Tom Baker has lived in The Triangle since 1975. “Our children were 2 and 6 years old when we moved here,” he says. “I worked downtown, so I walked to work for many years. Having bus transportation as an option in bad weather was great, too.
“We liked the diversity of the neighborhood, and the kids grew up with a mix of friends. Our kids went to Wilmington Friends. Our daughter had started there before we even thought of moving here. I think one real advantage of living here is that our kids grew up colorblind.”
One more key point: You’ll be involved with an active, tight-knit, totally wired civic association that counts a few key city officials among its membership. Triangle Neighborhood Association president Howard Sholl describes the place this way: “Beautiful, well-built homes that actually have some character and great neighbors you actually get to meet and know.”
Shannon and Lisa Stevens have lived in The Triangle for three years. They cherish the fact that their two small children can play with several other kids on their block. “They play out front and go to each other’s houses,” says Shannon, a marketing consultant. “We can even hear the marching bands and the games at Baynard Stadium.
“The interesting thing about The Triangle is that you live in the city, yet you have the feeling that you’re outside the city, largely because we’re so close to Brandywine Park,” says Stevens. “It’s just a nice little pocket.”
Hop across Pennsylvania Avenue from Trolley Square to find another neighborhood that rivals The Triangle for novelty and tranquility. Cool Spring-Tilton Park is chock-a-block with beautiful Queen Anne homes and other beautiful options in the vicinity of the renovated Cool Spring Reservoir—now a giant urban park—to be had at prices from $100,000 to $650,000.
“I bought a 2,800-square foot home here in Cool Spring for the same amount of money that would have purchased about 1,500-square feet in Trolley,” says Ed Weirauch, vice president of the Cool Spring-Tilton Park Neighborhood Association. “We have plenty of green space to go along with the reservoir.

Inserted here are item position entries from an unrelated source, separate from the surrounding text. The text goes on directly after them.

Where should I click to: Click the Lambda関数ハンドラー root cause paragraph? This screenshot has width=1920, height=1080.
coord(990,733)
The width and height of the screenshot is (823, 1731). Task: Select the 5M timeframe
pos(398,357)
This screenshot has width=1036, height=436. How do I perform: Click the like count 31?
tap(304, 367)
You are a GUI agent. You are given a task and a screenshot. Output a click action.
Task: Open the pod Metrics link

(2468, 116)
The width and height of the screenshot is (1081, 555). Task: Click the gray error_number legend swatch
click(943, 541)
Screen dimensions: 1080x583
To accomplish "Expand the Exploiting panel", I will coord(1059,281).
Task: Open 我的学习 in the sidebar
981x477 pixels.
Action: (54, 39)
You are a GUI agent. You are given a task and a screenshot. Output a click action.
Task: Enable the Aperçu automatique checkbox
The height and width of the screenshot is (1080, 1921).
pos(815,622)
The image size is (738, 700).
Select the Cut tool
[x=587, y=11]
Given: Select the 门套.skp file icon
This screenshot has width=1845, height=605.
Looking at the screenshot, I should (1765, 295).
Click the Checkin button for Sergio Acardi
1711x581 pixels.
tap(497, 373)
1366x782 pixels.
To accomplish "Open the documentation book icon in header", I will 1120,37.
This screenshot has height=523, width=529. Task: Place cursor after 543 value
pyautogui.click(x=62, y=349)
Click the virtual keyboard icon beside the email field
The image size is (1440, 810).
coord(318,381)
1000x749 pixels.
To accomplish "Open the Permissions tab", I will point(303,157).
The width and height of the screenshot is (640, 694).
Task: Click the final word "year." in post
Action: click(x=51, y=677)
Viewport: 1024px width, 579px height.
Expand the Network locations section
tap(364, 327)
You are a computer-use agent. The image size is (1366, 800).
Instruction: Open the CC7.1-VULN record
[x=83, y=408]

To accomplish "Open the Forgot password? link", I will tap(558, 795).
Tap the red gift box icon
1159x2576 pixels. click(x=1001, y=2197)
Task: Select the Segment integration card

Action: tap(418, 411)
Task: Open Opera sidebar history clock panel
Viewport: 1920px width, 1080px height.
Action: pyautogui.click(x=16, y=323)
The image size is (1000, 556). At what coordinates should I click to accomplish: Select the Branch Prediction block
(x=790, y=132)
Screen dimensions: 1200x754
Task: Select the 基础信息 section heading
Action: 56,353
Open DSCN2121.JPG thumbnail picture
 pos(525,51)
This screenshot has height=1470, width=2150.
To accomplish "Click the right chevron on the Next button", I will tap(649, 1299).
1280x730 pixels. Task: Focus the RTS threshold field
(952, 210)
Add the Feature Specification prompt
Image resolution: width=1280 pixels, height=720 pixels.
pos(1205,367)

And many of our homes feature large backyards, by urban standards.”
Sending your daughter to Padua or Ursuline Academy? She can walk. Dinner out on the neighborhood? You’ll have to join the swanky University and Whist Club. Best party in the neighborhood? The annual Greek Festival at Holy Trinity Greek Orthodox Church.
Weirauch points out that about 100 homes are listed on the National Register of Historic Places. “We’re a diverse community of artists, musicians as well as craftsmen,” says Weirauch, “all of whom are within easy walking distance of downtown.”